That could be describing the situation here in the U.S. right now. We need to recover something that’s become lost in America. We need to go back to a time when business wasn’t only about greed, when companies would take their profits and reinvest in their businesses. We need to go back to when there were controls in place to check against rampant greed. It is obvious that some very powerful people are standing in the way of repairing the economy, and as well, opposing any attempt to make it reasonable and equitable. As far as our current crop of leaders go . . . well, less said about them the better.

Back to Freedom from Fear, this is from “Towards a True Refuge”, which according to the book “is the text of the Eighth Joyce Pearce Memorial Lecture, composed by Aung San Suu Kyi in the fourth year of her house arrest, and delivered on her behalf by her husband Dr. Michael Aris on 19 May 1993”:

Loving kindness, compassion, sympathetic joy and equanimity, Buddhists see as ‘divine’ states of mind which help to alleviate suffering and to spread happiness among all beings. The greatest obstacle to these noble emotions is not so much hatred, anger or ill will as the rigid mental state that comes from a prolonged and unwavering concentration on narrow self-interest. Hatred, anger or ill will that arises from wrongs suffered, from misunderstanding or from fear and envy may yet be appeased if there is sufficient generosity of spirit to permit forbearance, forgiveness and reconciliation, but it would be impossible to maintain or restore harmony when contention is rooted in the visceral inability of protagonists to concede that the other party has an equal claim to justice, sympathy and consideration. Hardness, selfishness and narrowness belong with greed, just as kindness, understanding and vision belong with true generosity.

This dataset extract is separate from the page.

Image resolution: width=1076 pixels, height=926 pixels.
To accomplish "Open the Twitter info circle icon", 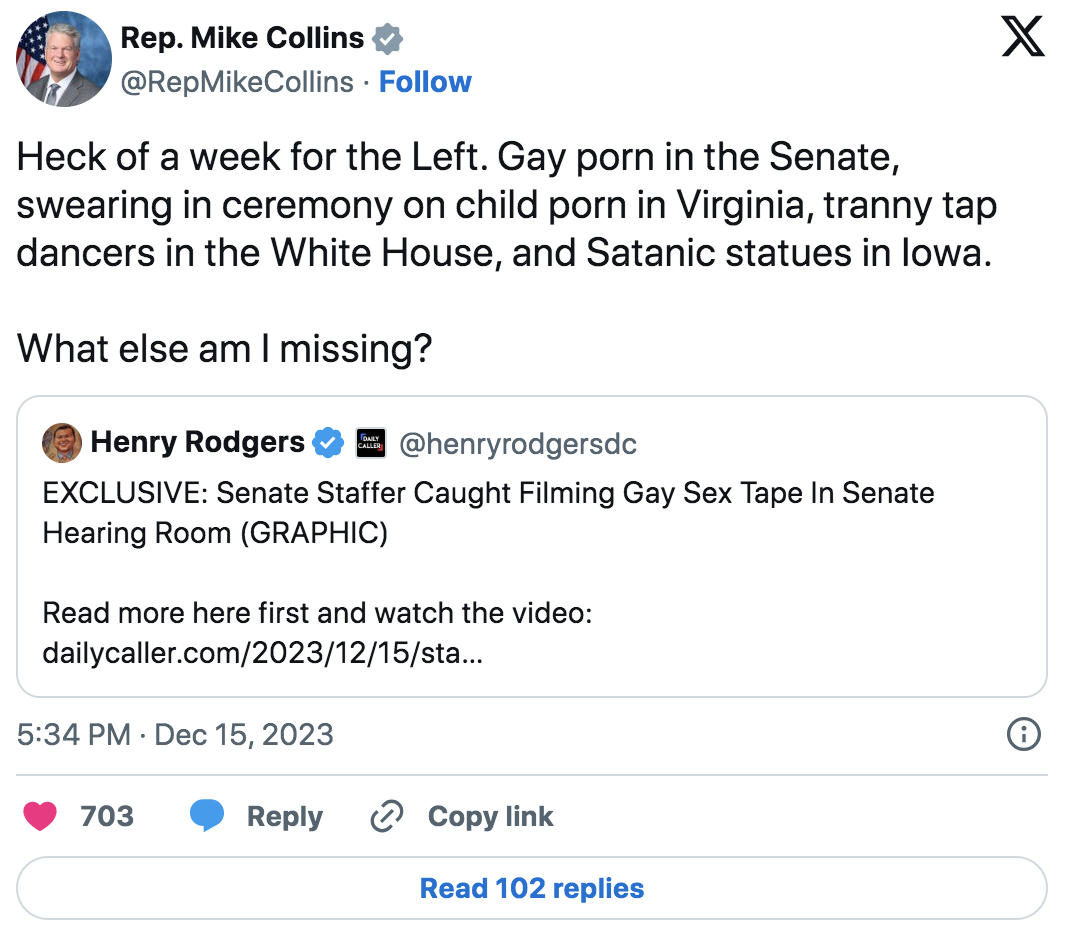I will pos(1022,735).
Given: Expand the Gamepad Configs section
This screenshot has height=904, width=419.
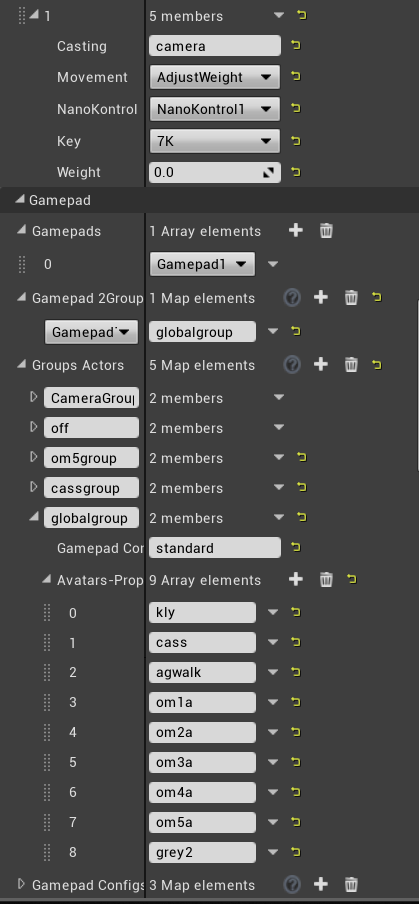Looking at the screenshot, I should (x=21, y=883).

Mountain trip in Bhutan, 1971

Freedom from Fear, a collection of writings, speeches and interviews, is mostly about politics, with a few history lessons and some great little dharma talks here and there. So far, I’ve seen almost nothing of Aung San Suu Kyi’s personal story. I don’t know as much about it as I’d like, but as I indicated, I find it romantic, and tragic, and inspiring. I hope someday she can write the story herself.

But, I have a feeling that is an endeavor that doesn’t interest her much more than the biopic does. So I guess we’ll have to wait for the “definitive biography.” If I was writing it, or the author’s editor, I would tempted to called it Aung San Suu Kyi, A True Bodhisattva.